In early 1934, the building's initial plans were outlined for a 40-by-50-foot wood-frame structure in the Swiss chalet style, with bids for construction materials being placed throughout June 1934. Excavation began in July 1934, and by September of that year considerable progress was made on the first floor. Work would continue throughout the next few months. By May 1935, landscaping had progressed, and a new rock garden was in place on the property. In August 1935, it was noted that the museum was developing quickly.

Following the creation of the Works Progress Administration in July 1935, funding shortages pushed the Walker Village Council to request a $3,525 grant so that the remaining parts of the Conservation Building and surrounding projects on the property could be completed. The grant was accepted, and by November 1935 the Conservation Building was close to completion; work was focused on the expansion of the rock garden and landscaping improvements. In December 1935, a new heating system was installed to replace the old kerosene heaters. Work in 1936 centered on finalizing the grounds around the building and expanding the museum. The museum's exhibits would continue expanding until 1947.
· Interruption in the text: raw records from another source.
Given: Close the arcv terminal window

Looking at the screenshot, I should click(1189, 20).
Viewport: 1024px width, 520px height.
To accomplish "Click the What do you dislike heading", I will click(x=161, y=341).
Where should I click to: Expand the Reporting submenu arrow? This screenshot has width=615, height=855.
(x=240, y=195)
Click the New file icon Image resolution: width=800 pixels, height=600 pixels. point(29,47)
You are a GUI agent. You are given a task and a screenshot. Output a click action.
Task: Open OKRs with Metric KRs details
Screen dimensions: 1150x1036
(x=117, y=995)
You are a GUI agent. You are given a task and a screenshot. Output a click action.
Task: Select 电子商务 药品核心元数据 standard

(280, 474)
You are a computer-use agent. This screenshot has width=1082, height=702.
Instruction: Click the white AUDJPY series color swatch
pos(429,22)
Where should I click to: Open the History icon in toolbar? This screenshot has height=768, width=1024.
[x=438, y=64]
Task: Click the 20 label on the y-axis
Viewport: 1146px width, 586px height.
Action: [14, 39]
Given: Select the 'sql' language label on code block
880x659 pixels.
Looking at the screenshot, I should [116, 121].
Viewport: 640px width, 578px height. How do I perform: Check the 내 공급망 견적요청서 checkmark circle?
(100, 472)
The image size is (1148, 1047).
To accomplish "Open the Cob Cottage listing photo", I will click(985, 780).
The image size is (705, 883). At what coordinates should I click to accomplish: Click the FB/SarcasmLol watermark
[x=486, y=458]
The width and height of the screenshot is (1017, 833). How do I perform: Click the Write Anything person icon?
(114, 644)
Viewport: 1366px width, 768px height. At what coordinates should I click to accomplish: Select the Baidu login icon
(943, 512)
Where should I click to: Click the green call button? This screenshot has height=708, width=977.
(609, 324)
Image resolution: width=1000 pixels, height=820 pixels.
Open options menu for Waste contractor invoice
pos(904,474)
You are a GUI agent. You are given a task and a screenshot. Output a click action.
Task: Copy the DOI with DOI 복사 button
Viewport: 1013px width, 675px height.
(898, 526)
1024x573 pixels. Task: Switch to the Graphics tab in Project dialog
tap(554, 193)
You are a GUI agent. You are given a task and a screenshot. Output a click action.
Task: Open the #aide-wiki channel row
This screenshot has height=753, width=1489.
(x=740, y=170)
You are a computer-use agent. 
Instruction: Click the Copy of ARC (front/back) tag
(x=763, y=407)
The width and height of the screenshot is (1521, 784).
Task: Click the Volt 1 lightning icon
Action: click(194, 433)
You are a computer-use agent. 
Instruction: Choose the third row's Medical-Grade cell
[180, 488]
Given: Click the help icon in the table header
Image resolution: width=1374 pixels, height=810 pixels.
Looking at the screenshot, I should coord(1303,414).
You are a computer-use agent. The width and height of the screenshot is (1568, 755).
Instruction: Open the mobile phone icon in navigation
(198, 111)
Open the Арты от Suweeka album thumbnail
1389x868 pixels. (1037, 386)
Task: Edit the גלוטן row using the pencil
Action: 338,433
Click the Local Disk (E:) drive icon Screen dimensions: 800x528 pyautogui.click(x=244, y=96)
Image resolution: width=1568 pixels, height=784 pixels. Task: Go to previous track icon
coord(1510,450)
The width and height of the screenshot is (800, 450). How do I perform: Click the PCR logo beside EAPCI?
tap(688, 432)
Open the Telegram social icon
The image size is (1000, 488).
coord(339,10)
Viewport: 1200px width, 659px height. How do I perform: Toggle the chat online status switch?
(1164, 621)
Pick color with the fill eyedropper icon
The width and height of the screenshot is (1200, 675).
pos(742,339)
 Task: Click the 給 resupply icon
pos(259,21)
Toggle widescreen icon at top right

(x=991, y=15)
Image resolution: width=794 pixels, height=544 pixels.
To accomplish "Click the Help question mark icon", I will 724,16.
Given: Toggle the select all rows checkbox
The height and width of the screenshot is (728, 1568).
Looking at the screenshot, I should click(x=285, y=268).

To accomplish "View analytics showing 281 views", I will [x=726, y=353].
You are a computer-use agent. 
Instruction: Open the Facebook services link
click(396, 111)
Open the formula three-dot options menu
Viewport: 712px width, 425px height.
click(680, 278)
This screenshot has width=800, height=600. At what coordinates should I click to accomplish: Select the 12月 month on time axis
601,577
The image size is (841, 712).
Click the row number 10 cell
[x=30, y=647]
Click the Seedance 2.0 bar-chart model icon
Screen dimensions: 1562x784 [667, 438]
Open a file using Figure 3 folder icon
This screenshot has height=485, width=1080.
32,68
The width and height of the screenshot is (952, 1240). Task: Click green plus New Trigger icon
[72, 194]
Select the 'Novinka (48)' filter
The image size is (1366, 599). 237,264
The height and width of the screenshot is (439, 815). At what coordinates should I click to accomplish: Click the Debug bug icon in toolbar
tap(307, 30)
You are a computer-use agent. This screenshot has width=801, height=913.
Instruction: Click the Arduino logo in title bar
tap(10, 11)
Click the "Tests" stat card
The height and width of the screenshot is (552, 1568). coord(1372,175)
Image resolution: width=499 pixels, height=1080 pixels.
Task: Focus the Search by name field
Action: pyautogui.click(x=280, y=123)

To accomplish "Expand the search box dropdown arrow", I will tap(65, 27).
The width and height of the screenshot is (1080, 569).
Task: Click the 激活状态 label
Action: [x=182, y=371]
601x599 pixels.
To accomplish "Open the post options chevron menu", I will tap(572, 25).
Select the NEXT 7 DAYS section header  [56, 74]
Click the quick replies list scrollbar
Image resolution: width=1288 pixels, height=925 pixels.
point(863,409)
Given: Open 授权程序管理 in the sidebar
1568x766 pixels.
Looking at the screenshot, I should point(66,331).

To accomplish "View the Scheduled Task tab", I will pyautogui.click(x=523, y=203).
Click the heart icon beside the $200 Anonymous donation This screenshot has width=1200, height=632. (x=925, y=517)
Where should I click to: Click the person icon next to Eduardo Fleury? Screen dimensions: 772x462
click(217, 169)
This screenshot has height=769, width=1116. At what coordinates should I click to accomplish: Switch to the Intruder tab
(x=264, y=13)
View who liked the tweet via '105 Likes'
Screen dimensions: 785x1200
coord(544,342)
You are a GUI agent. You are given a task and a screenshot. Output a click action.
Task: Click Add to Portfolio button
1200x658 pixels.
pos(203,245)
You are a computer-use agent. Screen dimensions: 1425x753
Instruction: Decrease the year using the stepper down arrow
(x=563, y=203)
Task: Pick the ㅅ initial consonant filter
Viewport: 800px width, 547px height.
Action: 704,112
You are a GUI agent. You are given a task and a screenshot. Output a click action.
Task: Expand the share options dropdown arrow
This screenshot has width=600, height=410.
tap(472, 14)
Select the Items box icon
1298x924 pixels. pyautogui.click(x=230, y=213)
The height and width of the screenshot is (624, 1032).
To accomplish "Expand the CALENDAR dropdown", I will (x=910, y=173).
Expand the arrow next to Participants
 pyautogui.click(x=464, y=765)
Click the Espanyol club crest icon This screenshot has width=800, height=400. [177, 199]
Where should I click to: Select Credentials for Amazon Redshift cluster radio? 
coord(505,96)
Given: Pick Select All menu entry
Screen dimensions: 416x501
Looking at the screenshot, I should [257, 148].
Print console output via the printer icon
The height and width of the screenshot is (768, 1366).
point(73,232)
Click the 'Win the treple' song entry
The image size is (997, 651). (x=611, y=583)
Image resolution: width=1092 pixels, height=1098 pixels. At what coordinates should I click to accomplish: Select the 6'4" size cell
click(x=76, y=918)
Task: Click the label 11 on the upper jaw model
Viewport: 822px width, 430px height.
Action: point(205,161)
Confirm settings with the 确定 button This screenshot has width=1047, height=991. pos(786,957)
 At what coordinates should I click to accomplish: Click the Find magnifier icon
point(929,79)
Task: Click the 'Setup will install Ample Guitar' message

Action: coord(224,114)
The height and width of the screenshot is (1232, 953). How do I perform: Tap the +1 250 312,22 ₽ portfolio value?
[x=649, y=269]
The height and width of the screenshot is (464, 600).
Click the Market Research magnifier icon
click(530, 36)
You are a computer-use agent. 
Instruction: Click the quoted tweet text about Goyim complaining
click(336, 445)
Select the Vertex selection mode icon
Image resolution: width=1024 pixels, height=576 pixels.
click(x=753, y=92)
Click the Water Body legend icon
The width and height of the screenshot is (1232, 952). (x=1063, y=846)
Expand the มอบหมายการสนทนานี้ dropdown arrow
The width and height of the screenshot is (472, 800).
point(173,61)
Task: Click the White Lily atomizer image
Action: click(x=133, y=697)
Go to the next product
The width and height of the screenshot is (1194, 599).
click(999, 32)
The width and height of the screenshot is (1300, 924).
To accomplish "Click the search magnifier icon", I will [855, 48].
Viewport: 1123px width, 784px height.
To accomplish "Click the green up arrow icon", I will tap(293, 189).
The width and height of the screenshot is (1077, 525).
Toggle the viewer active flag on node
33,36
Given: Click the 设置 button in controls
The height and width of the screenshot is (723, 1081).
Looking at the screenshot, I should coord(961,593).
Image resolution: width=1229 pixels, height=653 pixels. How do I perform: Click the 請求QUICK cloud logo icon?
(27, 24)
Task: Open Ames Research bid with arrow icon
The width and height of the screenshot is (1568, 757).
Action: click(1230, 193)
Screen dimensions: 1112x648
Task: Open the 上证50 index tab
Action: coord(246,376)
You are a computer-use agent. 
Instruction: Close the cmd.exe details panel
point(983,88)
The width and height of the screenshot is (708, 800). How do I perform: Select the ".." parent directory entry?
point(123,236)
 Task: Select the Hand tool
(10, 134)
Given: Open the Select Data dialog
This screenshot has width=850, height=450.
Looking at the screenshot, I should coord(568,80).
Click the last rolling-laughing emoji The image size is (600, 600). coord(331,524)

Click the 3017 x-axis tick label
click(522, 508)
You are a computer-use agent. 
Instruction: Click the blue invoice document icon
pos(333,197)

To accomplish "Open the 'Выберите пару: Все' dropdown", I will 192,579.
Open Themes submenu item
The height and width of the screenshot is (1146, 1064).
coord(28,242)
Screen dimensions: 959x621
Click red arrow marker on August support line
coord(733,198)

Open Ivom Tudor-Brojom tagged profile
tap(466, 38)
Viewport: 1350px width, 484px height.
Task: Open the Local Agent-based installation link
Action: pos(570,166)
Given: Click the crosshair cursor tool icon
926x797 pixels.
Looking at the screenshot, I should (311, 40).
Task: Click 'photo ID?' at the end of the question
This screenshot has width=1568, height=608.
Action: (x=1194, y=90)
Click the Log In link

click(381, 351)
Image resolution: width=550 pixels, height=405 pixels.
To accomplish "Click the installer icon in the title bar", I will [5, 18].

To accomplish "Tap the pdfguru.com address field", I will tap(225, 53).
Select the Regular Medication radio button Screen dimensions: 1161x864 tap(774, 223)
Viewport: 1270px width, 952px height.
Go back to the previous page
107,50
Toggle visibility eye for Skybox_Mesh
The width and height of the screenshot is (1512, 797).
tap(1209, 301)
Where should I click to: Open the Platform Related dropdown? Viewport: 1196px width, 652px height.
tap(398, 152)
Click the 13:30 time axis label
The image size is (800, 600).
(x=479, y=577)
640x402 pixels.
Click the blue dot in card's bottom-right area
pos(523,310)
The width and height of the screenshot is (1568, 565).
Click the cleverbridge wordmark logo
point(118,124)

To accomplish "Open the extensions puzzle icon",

The Conservation Building's construction was supported by the Federal Emergency Relief Administration (FERA), which provided labor. The position of foreman was assigned to Ed Wold, who was joined by Walker mayor Grindall and two members of the Walker Village Council in overseeing construction. Work on the surrounding landscape was led by A. R. Nichols. Harold E. Olson of the Minnesota Department of Highways collaborated with Nichols on improving nearby Highway 371, which impacted the site of the Conservation Building and drew Nichols into the construction project; the two sited the Conservation Building around July 1934.

===Later events===
In April 1940, the Conservation Building employed around ten women reliant on government financial aid, producing Native American crafts to be sold in the building's museum. A month later, the WPA in Detroit Lakes delivered additional Ojibwe arts and crafts to the museum, which were put on display and up for sale.

An office dedicated to providing information for regional tourists was incorporated into the building in May 1941.

In October 1949, the Walker Pilot published a statement by museum landscape artist Austin O. Sarff, who reported that "over 31,000 guests...registered at the Museum booth" from June to September of that year.

According to an August 1975 issue of the Brainerd Daily Dispatch, an arts and crafts event took place at the Conservation Building that month in concurrence with the city's annual fishing contest.

On January 15, 2003, an entry for the Conservation Building was added to the National Register of Historic Places.